§ DOCUMENT SEGMENT
The role of platelet MyD88 in host response during gram-negative sepsis.J Thromb Haemost 2015; 13(9):1709-20JT
Beside their role in hemostasis, platelets serve as sentinel cells in host defense during infection. In sepsis, platelets have been implicated in both beneficial (antibacterial) and detrimental responses (thrombosis and organ damage). Toll-like receptors and their common adaptor, myeloid differentiation factor 88 (MyD88), are essential for pathogen recognition and protective immunity. Platelets express functional Toll-like receptors and MyD88, which participate in platelet responsiveness to bacterial agonists.
Considering the pivotal involvement of platelets and MyD88 in the host response to bacteria, we studied the role of platelet MyD88 in gram-negative sepsis using intravenous and airway infections with the common human sepsis pathogen Klebsiella pneumoniae.

§ REQUIRED TASKS
• 1. Answer these from the abstract on platelet MyD88 in sepsis:
(a) What does MyD88 stand for?
(b) Which detrimental responses have platelets been implicated in during sepsis?
(c) Which pathogen was used for the intravenous and airway infections?
• 2. Write the next part of the abstract on platelet MyD88 in gram-negative sepsis, starting after its final sentence.
The lines after this sentence aren't needed for any of the work here.

§ SUPPLIED RECORDS
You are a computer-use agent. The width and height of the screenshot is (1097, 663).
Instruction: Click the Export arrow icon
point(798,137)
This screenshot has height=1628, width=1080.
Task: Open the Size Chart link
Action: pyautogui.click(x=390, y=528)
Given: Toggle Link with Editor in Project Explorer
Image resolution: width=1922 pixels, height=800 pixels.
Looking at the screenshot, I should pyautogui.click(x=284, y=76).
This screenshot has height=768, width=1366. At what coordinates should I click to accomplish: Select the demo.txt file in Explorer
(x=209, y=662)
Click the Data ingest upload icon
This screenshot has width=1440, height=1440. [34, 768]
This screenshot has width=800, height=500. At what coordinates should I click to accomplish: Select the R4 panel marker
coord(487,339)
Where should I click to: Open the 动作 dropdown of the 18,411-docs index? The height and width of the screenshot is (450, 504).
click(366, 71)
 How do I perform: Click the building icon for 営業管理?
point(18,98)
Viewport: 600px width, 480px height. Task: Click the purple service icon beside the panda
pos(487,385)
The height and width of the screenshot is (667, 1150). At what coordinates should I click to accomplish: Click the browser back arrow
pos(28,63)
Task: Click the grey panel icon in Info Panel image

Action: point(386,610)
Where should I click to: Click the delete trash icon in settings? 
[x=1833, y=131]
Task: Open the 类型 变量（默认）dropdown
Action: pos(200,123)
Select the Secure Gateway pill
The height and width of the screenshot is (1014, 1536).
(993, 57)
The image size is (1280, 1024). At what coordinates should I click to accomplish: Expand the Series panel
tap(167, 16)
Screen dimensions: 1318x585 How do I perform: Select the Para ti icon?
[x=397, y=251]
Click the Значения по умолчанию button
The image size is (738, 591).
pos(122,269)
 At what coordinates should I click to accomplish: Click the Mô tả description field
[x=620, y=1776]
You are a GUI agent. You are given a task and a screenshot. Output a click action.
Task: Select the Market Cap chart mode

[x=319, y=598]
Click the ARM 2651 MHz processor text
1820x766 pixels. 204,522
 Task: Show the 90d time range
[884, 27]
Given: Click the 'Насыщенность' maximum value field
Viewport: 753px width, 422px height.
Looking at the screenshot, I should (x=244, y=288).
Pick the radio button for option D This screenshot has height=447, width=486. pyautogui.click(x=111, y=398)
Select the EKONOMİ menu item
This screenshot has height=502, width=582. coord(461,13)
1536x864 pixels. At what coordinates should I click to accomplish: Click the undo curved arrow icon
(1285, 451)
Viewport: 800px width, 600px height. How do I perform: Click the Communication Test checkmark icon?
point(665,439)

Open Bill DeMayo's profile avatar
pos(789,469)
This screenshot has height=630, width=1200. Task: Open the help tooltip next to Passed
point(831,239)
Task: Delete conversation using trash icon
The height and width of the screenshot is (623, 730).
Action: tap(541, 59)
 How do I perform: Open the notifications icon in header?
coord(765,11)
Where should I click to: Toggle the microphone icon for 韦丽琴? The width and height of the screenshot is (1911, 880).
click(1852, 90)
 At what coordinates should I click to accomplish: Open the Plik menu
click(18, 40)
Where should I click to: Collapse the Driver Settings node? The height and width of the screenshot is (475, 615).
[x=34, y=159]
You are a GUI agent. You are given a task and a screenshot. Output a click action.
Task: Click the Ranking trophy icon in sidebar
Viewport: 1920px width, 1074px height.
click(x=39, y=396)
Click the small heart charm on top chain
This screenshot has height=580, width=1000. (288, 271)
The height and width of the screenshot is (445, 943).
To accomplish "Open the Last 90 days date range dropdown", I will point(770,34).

§ RESULTS BY TASK
• 1.
(a) Myeloid differentiation factor 88.
(b) Thrombosis and organ damage.
(c) Klebsiella pneumoniae.

• 2.
Platelet-specific Myd88(-/-) mice were generated by crossing mice with a conditional Myd88 flox allele with mice expressing Cre recombinase controlled by the platelet factor 4 promoter. In a reverse approach, full Myd88(-/-) mice were transfused with wild-type platelets.
In both settings, platelet MyD88 did not impact on bacterial growth or dissemination. In addition, platelet MyD88 did not influence hallmark sepsis responses such as thrombocytopenia, coagulation or endothelial activation, or distant organ injury. Platelet MyD88 played no role in lung pathology during pneumonia-derived sepsis.
Despite known literature, platelet MyD88-dependent TLR signaling does not contribute to the host response during gram-negative sepsis.